Collected data entries
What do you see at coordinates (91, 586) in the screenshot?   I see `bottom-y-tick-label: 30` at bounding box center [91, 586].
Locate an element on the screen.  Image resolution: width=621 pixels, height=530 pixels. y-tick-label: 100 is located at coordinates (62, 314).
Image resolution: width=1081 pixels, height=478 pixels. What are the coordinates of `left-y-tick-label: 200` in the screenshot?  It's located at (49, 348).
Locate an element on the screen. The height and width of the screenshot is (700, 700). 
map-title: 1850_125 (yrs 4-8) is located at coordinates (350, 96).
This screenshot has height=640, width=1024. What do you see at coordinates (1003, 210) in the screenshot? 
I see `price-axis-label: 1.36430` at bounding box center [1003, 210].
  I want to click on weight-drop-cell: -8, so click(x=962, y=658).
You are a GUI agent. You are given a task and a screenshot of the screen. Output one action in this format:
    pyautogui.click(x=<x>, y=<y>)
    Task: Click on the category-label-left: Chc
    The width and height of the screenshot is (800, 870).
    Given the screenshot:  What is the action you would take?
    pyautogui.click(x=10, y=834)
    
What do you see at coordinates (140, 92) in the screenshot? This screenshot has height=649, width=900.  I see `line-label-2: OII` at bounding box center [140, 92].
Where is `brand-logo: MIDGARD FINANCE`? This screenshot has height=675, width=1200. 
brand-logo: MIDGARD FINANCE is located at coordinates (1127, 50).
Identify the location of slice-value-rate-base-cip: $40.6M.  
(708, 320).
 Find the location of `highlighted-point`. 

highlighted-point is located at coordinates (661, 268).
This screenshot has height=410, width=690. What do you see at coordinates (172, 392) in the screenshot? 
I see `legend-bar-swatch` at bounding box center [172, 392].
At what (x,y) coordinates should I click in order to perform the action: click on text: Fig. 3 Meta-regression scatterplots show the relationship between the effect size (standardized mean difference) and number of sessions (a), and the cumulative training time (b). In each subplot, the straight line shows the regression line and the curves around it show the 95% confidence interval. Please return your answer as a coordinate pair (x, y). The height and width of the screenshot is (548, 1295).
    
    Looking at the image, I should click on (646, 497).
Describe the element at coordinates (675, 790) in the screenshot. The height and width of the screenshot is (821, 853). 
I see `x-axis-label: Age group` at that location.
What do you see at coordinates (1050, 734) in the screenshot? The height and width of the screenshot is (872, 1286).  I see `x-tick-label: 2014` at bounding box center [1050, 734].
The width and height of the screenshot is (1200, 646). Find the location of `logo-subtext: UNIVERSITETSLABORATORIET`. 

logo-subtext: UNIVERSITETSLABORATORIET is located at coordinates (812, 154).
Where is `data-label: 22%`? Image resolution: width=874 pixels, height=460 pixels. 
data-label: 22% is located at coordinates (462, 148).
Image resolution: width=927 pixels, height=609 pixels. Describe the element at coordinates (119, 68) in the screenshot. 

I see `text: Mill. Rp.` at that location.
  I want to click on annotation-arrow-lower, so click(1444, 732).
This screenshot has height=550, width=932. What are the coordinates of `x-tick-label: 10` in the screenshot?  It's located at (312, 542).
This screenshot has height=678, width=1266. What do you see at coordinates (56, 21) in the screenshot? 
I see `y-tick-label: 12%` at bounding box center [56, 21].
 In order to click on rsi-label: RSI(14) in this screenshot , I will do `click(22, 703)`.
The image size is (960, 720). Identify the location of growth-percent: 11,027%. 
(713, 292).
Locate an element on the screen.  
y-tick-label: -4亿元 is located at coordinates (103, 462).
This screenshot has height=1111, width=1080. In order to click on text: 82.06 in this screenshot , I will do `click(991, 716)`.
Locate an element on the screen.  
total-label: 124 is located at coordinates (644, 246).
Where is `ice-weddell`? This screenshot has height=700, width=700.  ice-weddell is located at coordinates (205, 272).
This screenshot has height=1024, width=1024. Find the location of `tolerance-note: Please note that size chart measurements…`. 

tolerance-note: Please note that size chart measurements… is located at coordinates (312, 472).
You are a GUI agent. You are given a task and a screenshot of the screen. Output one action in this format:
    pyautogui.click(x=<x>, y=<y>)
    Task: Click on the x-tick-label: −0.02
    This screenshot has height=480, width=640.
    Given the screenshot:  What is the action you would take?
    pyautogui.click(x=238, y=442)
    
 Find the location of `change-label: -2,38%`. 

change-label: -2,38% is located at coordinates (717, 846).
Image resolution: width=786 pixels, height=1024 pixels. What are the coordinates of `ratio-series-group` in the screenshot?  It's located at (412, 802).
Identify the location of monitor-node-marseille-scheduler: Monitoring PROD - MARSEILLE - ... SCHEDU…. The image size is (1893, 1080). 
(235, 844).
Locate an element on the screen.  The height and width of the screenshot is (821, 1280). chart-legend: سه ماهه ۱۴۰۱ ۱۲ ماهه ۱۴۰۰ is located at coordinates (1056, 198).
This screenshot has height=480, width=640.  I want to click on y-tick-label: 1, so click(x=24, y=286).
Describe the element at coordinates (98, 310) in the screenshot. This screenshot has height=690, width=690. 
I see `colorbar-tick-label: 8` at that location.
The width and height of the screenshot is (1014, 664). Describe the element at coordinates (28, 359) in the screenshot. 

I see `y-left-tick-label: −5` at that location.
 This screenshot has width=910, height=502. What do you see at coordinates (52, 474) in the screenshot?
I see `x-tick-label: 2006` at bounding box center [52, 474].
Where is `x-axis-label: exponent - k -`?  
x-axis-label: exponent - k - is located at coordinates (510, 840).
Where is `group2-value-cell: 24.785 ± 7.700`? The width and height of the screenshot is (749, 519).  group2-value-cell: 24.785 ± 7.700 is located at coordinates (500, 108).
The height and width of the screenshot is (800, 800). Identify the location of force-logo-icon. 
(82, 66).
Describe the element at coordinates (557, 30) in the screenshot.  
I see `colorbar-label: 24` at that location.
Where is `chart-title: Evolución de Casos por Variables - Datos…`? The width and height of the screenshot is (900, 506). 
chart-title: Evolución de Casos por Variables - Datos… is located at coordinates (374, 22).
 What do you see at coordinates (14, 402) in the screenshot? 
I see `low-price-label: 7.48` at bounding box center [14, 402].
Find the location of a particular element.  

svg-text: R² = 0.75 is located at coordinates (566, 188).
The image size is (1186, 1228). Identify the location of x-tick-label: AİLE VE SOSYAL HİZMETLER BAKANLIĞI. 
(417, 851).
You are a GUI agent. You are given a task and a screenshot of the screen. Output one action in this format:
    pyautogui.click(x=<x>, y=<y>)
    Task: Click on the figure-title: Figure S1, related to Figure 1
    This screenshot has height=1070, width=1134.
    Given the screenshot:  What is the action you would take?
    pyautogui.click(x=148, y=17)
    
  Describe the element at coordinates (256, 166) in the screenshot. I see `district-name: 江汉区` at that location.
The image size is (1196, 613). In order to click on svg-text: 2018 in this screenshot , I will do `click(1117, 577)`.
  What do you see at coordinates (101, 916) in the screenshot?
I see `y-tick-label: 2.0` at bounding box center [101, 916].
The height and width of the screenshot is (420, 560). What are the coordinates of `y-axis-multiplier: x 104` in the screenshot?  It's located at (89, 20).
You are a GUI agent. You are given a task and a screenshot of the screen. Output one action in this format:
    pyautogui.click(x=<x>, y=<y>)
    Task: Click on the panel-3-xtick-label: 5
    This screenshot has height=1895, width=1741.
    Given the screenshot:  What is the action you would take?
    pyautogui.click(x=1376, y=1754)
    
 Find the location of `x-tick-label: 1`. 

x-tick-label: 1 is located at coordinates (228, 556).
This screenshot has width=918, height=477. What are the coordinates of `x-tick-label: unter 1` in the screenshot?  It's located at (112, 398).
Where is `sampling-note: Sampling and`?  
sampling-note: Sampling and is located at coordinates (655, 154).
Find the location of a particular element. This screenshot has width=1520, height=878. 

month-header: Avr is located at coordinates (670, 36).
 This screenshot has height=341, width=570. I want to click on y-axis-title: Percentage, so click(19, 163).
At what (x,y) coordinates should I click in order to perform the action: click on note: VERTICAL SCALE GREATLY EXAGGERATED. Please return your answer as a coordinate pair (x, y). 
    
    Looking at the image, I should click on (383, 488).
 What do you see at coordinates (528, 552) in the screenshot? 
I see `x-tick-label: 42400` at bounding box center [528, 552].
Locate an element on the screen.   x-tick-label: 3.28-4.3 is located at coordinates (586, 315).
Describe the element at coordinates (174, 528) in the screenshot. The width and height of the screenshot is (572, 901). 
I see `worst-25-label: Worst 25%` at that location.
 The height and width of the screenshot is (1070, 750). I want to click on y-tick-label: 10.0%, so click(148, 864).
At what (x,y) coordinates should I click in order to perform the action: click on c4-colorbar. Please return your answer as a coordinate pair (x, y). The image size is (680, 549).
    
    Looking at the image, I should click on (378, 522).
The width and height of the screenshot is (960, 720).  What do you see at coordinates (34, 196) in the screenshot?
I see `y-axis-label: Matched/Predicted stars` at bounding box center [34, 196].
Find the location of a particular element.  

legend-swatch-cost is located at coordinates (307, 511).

• **Task to carry out**:
Could you give again, unchanged, the lines above, starting at the very first one and ending at the line that contains "center [172, 392]."?

• **Exercise answer**:
What do you see at coordinates (91, 586) in the screenshot?   I see `bottom-y-tick-label: 30` at bounding box center [91, 586].
Locate an element on the screen.  Image resolution: width=621 pixels, height=530 pixels. y-tick-label: 100 is located at coordinates (62, 314).
Image resolution: width=1081 pixels, height=478 pixels. What are the coordinates of `left-y-tick-label: 200` in the screenshot?  It's located at (49, 348).
Locate an element on the screen. The height and width of the screenshot is (700, 700). 
map-title: 1850_125 (yrs 4-8) is located at coordinates (350, 96).
This screenshot has height=640, width=1024. What do you see at coordinates (1003, 210) in the screenshot? 
I see `price-axis-label: 1.36430` at bounding box center [1003, 210].
  I want to click on weight-drop-cell: -8, so click(x=962, y=658).
You are a GUI agent. You are given a task and a screenshot of the screen. Output one action in this format:
    pyautogui.click(x=<x>, y=<y>)
    Task: Click on the category-label-left: Chc
    The width and height of the screenshot is (800, 870).
    Given the screenshot:  What is the action you would take?
    pyautogui.click(x=10, y=834)
    
What do you see at coordinates (140, 92) in the screenshot? This screenshot has height=649, width=900.  I see `line-label-2: OII` at bounding box center [140, 92].
Where is `brand-logo: MIDGARD FINANCE`? This screenshot has height=675, width=1200. 
brand-logo: MIDGARD FINANCE is located at coordinates (1127, 50).
Identify the location of slice-value-rate-base-cip: $40.6M.  
(708, 320).
 Find the location of `highlighted-point`. 

highlighted-point is located at coordinates (661, 268).
This screenshot has height=410, width=690. What do you see at coordinates (172, 392) in the screenshot? 
I see `legend-bar-swatch` at bounding box center [172, 392].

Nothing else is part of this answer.